#### [Problem to work on]
Among the lines of data below, reproduce only those from the one with "Where should I click to: Open" through the one with "Given: Click the Memory", exactly as they stand, both ends included.
BEGIN Supplied records
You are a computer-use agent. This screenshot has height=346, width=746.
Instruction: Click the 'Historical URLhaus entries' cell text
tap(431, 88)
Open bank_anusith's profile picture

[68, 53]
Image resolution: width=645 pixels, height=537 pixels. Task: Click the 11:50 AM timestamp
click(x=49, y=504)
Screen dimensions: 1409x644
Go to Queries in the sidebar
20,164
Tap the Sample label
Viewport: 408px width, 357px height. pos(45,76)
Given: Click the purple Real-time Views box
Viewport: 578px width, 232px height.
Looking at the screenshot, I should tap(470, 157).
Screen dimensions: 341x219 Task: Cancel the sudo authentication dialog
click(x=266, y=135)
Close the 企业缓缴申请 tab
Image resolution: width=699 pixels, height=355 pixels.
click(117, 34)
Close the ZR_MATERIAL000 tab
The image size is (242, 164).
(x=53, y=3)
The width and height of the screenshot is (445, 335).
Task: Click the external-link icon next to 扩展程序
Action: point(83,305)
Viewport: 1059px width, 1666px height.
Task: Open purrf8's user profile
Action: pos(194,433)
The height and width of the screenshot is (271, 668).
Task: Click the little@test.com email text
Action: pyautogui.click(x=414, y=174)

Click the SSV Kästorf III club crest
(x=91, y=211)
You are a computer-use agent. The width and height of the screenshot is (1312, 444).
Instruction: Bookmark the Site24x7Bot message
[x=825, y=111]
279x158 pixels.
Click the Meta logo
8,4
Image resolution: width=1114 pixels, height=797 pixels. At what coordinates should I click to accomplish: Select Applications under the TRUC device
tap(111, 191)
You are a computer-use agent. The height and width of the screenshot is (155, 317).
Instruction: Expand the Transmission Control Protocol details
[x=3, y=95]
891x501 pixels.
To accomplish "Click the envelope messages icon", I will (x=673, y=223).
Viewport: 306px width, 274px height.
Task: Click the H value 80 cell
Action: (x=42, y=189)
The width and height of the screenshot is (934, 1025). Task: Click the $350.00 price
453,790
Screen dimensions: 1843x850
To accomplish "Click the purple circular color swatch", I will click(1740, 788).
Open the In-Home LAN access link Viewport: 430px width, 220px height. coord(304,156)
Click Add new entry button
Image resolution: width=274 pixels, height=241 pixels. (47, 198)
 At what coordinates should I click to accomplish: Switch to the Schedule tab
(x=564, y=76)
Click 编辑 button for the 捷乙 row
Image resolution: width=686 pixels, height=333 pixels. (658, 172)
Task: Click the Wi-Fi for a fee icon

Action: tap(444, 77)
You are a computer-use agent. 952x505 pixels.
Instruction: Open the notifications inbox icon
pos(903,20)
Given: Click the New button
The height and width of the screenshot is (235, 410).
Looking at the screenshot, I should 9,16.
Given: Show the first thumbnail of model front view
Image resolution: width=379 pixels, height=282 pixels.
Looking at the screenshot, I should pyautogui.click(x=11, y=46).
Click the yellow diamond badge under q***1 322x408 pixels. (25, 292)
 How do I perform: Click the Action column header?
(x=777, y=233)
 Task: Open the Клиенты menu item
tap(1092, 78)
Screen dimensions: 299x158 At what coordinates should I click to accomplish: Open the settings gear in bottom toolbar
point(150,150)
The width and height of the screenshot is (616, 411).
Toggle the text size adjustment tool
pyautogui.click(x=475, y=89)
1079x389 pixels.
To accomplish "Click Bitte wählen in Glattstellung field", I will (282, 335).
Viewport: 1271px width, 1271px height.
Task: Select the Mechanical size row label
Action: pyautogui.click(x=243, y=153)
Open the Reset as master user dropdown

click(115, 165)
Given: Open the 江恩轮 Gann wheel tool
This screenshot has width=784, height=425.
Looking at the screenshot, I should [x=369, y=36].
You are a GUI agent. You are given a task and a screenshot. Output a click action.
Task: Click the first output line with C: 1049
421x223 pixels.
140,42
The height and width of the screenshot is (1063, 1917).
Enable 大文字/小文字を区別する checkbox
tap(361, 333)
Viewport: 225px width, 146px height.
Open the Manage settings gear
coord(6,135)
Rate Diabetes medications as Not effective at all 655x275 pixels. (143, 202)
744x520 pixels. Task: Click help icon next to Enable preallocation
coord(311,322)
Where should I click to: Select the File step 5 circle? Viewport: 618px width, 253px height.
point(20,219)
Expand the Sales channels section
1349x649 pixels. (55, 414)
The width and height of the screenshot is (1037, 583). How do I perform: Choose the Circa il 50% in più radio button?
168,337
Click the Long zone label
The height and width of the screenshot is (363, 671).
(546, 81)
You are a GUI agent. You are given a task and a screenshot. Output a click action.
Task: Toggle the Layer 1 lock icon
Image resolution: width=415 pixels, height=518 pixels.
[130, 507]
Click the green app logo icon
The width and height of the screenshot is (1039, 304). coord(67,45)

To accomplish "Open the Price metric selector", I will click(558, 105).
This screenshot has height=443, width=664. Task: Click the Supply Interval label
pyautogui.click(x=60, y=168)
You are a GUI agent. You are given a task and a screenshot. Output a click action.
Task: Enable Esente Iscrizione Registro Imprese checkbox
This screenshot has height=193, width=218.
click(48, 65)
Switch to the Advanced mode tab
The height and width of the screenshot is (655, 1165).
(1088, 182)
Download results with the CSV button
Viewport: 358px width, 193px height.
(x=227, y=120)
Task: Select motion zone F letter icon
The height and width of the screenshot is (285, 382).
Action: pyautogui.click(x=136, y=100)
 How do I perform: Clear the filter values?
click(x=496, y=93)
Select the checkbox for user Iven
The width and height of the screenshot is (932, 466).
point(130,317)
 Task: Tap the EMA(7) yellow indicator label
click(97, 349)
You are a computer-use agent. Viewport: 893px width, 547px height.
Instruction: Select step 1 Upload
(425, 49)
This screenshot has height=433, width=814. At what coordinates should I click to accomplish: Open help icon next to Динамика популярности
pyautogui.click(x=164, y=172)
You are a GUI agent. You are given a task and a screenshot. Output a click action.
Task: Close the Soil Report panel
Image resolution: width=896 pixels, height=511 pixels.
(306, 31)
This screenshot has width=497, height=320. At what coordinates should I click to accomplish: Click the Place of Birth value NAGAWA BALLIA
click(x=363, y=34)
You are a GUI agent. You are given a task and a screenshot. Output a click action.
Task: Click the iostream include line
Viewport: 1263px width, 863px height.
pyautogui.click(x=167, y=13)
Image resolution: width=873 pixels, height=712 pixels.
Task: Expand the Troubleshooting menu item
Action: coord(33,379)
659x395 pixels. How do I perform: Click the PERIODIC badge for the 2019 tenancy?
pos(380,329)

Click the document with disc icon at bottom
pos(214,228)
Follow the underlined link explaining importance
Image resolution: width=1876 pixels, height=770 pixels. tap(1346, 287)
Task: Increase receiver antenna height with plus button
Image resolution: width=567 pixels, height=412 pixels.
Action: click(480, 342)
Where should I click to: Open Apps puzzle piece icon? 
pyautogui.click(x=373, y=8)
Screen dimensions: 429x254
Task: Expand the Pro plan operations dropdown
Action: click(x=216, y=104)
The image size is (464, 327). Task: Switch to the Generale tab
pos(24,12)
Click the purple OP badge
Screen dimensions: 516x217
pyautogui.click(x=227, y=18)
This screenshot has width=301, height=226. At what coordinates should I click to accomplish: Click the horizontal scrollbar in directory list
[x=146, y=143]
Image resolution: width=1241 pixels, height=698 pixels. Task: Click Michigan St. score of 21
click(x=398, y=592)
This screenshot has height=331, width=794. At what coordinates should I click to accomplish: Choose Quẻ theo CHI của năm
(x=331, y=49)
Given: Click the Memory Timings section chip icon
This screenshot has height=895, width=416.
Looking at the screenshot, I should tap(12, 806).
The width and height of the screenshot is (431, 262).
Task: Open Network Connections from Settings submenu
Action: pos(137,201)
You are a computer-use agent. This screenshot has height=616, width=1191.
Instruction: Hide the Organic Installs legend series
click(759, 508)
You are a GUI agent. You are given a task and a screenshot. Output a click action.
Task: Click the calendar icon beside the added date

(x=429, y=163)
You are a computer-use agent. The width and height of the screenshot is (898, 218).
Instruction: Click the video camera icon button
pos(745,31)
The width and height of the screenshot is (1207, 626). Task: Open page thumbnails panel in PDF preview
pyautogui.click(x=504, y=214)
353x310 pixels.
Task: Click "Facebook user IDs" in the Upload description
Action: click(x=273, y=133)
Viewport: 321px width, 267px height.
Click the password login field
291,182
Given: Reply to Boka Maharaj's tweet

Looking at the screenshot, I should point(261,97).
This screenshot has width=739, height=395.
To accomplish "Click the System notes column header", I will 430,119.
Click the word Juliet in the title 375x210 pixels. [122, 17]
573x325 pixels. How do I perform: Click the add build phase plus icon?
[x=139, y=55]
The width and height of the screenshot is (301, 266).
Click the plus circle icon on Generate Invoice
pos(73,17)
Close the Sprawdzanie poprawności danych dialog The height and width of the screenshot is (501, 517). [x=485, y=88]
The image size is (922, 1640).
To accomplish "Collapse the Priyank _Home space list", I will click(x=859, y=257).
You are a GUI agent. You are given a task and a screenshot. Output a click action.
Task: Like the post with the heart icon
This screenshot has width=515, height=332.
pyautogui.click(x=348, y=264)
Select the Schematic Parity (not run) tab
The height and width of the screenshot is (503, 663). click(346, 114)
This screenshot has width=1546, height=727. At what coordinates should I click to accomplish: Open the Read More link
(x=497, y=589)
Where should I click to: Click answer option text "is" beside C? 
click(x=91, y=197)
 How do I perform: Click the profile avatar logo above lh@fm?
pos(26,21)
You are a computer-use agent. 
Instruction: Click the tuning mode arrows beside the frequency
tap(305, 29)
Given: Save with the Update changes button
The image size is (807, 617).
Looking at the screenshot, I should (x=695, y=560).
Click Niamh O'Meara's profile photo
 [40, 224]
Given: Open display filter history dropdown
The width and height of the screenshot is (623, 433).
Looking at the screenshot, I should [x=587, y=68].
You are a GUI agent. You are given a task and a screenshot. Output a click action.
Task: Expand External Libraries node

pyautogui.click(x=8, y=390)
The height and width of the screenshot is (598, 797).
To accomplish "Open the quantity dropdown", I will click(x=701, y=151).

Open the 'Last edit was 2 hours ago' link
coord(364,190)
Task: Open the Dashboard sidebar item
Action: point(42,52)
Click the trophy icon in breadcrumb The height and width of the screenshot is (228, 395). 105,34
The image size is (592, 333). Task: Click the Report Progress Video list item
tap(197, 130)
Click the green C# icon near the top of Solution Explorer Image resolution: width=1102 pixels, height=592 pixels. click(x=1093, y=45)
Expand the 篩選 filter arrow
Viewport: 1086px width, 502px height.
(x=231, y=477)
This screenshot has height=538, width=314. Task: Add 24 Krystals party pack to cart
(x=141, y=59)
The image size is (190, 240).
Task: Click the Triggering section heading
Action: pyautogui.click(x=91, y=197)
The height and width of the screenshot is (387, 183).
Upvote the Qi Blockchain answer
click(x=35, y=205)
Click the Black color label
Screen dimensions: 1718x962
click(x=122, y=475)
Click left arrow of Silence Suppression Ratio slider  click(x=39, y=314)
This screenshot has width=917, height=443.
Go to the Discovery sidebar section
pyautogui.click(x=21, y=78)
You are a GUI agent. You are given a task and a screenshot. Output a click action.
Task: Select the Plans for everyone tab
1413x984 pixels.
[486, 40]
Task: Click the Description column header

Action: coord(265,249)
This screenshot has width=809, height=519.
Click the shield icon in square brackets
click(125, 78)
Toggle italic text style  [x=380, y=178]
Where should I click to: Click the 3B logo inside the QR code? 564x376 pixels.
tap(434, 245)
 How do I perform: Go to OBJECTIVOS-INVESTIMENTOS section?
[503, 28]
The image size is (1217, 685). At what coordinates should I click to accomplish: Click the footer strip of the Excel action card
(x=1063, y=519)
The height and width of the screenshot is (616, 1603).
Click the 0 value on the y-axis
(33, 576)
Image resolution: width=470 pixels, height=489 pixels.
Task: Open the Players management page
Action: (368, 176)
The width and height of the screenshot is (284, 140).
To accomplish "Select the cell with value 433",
END Supplied records
#### [Reply to the task]
Where should I click to: Open Apps puzzle piece icon? 
pyautogui.click(x=373, y=8)
Screen dimensions: 429x254
Task: Expand the Pro plan operations dropdown
Action: click(x=216, y=104)
The image size is (464, 327). Task: Switch to the Generale tab
pos(24,12)
Click the purple OP badge
Screen dimensions: 516x217
pyautogui.click(x=227, y=18)
This screenshot has width=301, height=226. At what coordinates should I click to accomplish: Click the horizontal scrollbar in directory list
[x=146, y=143]
Image resolution: width=1241 pixels, height=698 pixels. Task: Click Michigan St. score of 21
click(x=398, y=592)
This screenshot has height=331, width=794. At what coordinates should I click to accomplish: Choose Quẻ theo CHI của năm
(x=331, y=49)
Given: Click the Memory Timings section chip icon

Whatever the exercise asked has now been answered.